Task details: Retype, word for word, the lines from the first line of the entries through the line that holds "Click the center pickaxe mining button"; leave out the pictures.
Start of Block
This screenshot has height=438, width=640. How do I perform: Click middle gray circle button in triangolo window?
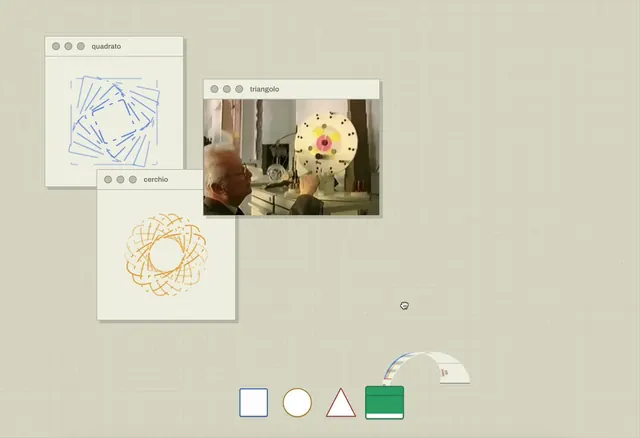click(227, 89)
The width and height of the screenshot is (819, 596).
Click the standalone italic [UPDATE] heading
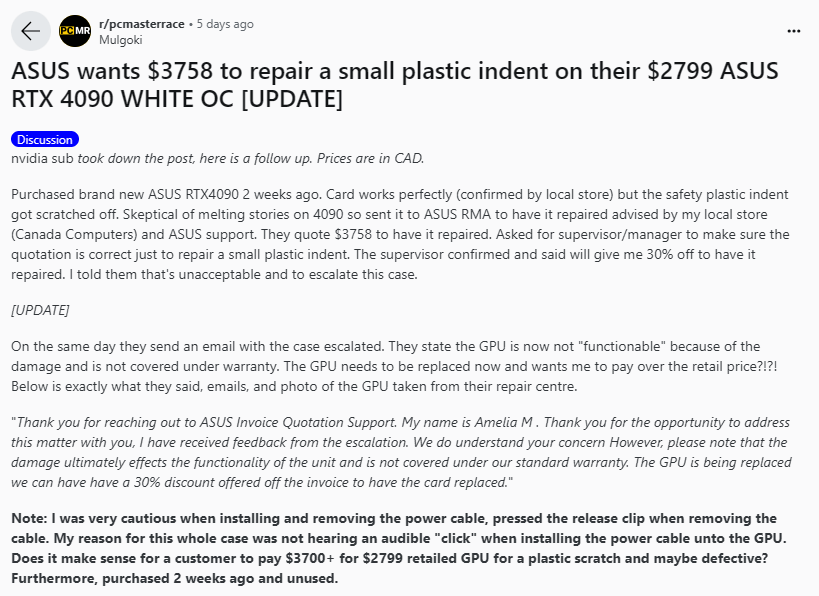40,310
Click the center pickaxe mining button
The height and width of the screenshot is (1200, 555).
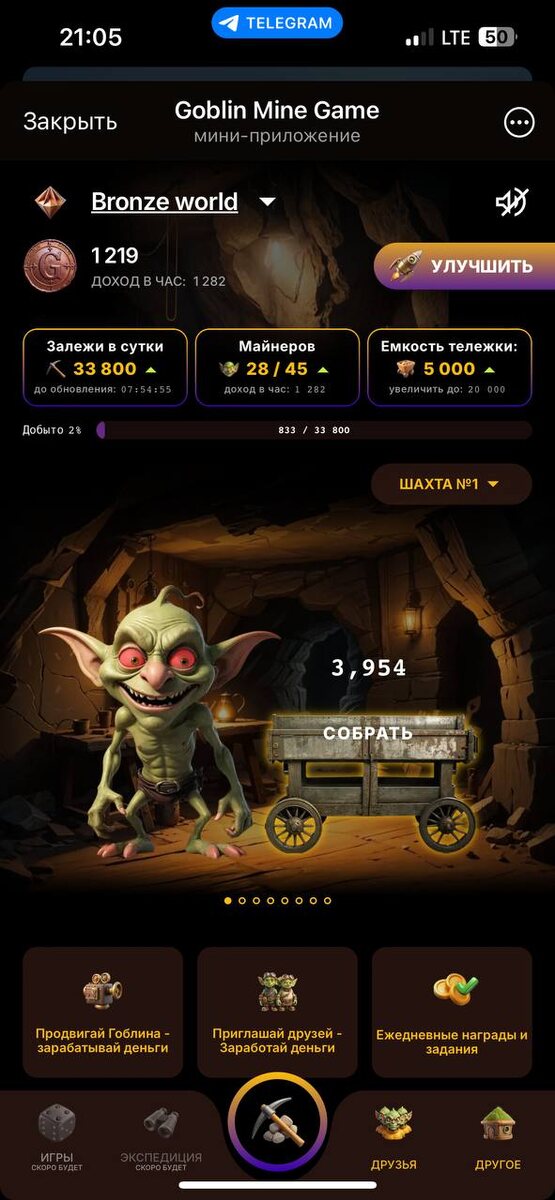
End of Block
Result of the task:
This screenshot has height=438, width=640. How do I perform: Click middle gray circle button in triangolo window?
click(227, 89)
The width and height of the screenshot is (819, 596).
Click the standalone italic [UPDATE] heading
40,310
Click the center pickaxe mining button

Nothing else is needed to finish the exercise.